Saved entries:

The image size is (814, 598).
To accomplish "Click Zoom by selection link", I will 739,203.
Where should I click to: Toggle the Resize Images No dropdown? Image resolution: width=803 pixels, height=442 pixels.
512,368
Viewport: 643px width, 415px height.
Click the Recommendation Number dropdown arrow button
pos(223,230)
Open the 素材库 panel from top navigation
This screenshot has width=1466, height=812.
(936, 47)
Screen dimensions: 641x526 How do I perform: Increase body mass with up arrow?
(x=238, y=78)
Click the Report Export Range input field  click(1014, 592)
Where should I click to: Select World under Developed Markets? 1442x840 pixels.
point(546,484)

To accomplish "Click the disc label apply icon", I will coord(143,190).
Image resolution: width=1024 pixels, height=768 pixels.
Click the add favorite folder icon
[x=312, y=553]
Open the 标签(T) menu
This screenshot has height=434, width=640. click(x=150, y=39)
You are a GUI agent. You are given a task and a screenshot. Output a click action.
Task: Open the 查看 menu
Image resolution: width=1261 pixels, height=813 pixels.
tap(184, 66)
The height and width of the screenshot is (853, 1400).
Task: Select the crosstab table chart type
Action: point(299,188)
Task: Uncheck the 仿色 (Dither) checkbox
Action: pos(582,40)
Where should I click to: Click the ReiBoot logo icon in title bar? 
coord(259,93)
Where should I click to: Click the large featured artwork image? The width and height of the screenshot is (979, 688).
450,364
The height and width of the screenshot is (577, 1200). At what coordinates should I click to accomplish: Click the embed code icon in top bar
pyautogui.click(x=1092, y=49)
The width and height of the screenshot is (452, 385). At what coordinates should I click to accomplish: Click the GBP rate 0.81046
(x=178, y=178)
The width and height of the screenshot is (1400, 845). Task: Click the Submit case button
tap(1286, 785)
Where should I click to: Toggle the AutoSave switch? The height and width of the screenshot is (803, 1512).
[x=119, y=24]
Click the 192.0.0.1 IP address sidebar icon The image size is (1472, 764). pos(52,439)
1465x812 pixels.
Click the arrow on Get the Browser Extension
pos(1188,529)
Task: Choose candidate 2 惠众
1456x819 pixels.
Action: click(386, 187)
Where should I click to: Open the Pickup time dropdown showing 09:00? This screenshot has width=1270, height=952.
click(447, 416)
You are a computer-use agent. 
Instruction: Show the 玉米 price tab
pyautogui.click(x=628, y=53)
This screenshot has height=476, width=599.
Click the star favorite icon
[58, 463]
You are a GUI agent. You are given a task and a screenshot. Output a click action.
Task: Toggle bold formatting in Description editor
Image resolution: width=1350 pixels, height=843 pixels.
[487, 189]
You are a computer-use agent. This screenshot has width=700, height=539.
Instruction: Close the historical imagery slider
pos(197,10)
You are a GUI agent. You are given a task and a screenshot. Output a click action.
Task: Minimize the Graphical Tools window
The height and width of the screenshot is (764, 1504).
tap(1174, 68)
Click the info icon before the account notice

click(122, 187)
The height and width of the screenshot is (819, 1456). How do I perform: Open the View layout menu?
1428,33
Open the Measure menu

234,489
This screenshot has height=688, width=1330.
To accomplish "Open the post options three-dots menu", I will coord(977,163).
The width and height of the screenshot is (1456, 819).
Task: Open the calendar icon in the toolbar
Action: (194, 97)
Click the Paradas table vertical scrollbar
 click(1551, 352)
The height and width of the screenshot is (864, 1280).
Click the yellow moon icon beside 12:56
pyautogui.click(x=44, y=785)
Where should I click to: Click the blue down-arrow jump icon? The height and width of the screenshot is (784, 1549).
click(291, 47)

* Written exercise: Retype all of the records above without changing a single character.

* Solution for this problem:
The image size is (814, 598).
To accomplish "Click Zoom by selection link", I will 739,203.
Where should I click to: Toggle the Resize Images No dropdown? Image resolution: width=803 pixels, height=442 pixels.
512,368
Viewport: 643px width, 415px height.
Click the Recommendation Number dropdown arrow button
pos(223,230)
Open the 素材库 panel from top navigation
This screenshot has width=1466, height=812.
(936, 47)
Screen dimensions: 641x526 How do I perform: Increase body mass with up arrow?
(x=238, y=78)
Click the Report Export Range input field  click(1014, 592)
Where should I click to: Select World under Developed Markets? 1442x840 pixels.
point(546,484)

To accomplish "Click the disc label apply icon", I will coord(143,190).
Image resolution: width=1024 pixels, height=768 pixels.
Click the add favorite folder icon
[x=312, y=553]
Open the 标签(T) menu
This screenshot has height=434, width=640. click(x=150, y=39)
You are a GUI agent. You are given a task and a screenshot. Output a click action.
Task: Open the 查看 menu
Image resolution: width=1261 pixels, height=813 pixels.
tap(184, 66)
The height and width of the screenshot is (853, 1400).
Task: Select the crosstab table chart type
Action: point(299,188)
Task: Uncheck the 仿色 (Dither) checkbox
Action: pos(582,40)
Where should I click to: Click the ReiBoot logo icon in title bar? 
coord(259,93)
Where should I click to: Click the large featured artwork image? The width and height of the screenshot is (979, 688).
450,364
The height and width of the screenshot is (577, 1200). At what coordinates should I click to accomplish: Click the embed code icon in top bar
pyautogui.click(x=1092, y=49)
The width and height of the screenshot is (452, 385). At what coordinates should I click to accomplish: Click the GBP rate 0.81046
(x=178, y=178)
The width and height of the screenshot is (1400, 845). Task: Click the Submit case button
tap(1286, 785)
Where should I click to: Toggle the AutoSave switch? The height and width of the screenshot is (803, 1512).
[x=119, y=24]
Click the 192.0.0.1 IP address sidebar icon The image size is (1472, 764). pos(52,439)
1465x812 pixels.
Click the arrow on Get the Browser Extension
pos(1188,529)
Task: Choose candidate 2 惠众
1456x819 pixels.
Action: click(386, 187)
Where should I click to: Open the Pickup time dropdown showing 09:00? This screenshot has width=1270, height=952.
click(447, 416)
You are a computer-use agent. 
Instruction: Show the 玉米 price tab
pyautogui.click(x=628, y=53)
This screenshot has height=476, width=599.
Click the star favorite icon
[58, 463]
You are a GUI agent. You are given a task and a screenshot. Output a click action.
Task: Toggle bold formatting in Description editor
Image resolution: width=1350 pixels, height=843 pixels.
[487, 189]
You are a computer-use agent. This screenshot has width=700, height=539.
Instruction: Close the historical imagery slider
pos(197,10)
You are a GUI agent. You are given a task and a screenshot. Output a click action.
Task: Minimize the Graphical Tools window
The height and width of the screenshot is (764, 1504).
tap(1174, 68)
Click the info icon before the account notice

click(122, 187)
The height and width of the screenshot is (819, 1456). How do I perform: Open the View layout menu?
1428,33
Open the Measure menu

234,489
This screenshot has height=688, width=1330.
To accomplish "Open the post options three-dots menu", I will coord(977,163).
The width and height of the screenshot is (1456, 819).
Task: Open the calendar icon in the toolbar
Action: (194, 97)
Click the Paradas table vertical scrollbar
 click(1551, 352)
The height and width of the screenshot is (864, 1280).
Click the yellow moon icon beside 12:56
pyautogui.click(x=44, y=785)
Where should I click to: Click the blue down-arrow jump icon? The height and width of the screenshot is (784, 1549).
click(291, 47)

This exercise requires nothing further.